YOUR OBJECTIVE >>
Where a line below holds the string "icon", copy that line.

Entries taken from a collection:
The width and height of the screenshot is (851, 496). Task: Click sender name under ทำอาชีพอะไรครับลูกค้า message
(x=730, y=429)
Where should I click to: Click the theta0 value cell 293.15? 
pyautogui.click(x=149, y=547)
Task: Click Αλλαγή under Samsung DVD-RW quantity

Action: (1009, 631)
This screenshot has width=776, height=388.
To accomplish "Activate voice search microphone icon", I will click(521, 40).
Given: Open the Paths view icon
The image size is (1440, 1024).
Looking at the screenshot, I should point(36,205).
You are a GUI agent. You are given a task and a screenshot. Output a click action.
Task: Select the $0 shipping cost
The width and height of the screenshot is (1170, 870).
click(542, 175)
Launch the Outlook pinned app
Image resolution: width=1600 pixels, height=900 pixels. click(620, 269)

RESPONSE TO THIS TASK >>
To accomplish "Activate voice search microphone icon", I will click(521, 40).
Given: Open the Paths view icon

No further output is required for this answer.